REP009: Cellular Power Amplifier Tuned for IS-136 TDMA

Abstract

This design note shows that a linear power amplifier (PA), the MAX2265, performs well for the IS-136 TDMA cellular band. The PA was designed for CDMA/TDMA/PCD cellular phones. An evaluation (EV) board is customized for a small layout.

Rapid Engineering Prototypes are real circuits that Maxim application engineers have built and measured in our labs. They can provide a starting point for new RF designs.
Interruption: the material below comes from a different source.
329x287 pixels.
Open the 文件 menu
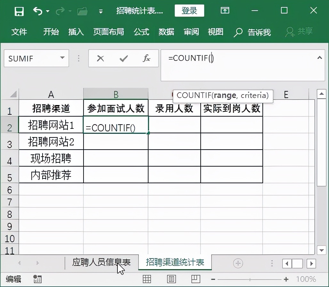pos(19,32)
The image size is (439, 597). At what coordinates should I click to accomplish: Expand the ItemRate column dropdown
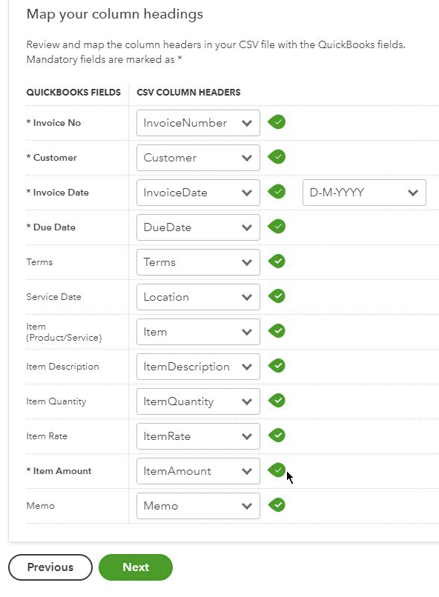point(198,436)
They are not available as evaluation kits.

Additional information:

Objective: To tune the MAX2265 CDMA cellular PA to meet specific performance criteria in TDMA application, and to develop a small-circuit layout.

Objective: To tune the MAX2265 CDMA cellular PA to meet specific performance criteria in TDMA application, and to develop a small-circuit layout.
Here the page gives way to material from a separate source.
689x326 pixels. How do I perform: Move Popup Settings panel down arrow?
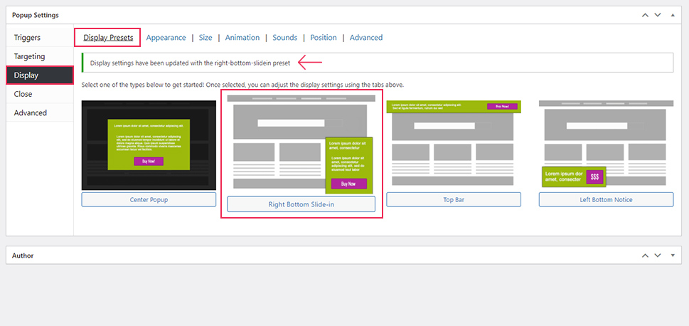point(658,15)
This project entailed custom-tuning for IS-136 TDMA in the U.S. cellular band. The requirements were 824MHz - 849MHz band, POUT = 29.5dBm, 41% efficiency, gain of 29dB, ACPR = -30dBc ± 30kHz, and ALT = -50dBc ± 60kHz. A small custom circuit layout was also developed, but details are not included in this note for proprietary reasons. Tests and tuning were conducted on the MAX2265 EV board.
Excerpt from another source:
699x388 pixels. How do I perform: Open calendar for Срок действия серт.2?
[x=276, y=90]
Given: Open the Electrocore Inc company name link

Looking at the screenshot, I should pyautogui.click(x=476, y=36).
The MAX2265 linear RF power amplifier is designed for U.S. cellular-band IS-98-based CDMA, PDC, and IS-136-based TDMA modulation formats. To improve its power-added efficiency (PAE), the MAX2265 offers a continuous-current throttle-back arrangement. In this way, the amplifier linearity (that is, the adjacent-channel power ratio, or ACPR) is held relatively constant, whereas both the output power and the current drain are reduced. Thus, the desired linearity can be maintained, while improving low-output PAE, over a continuously variable output control range.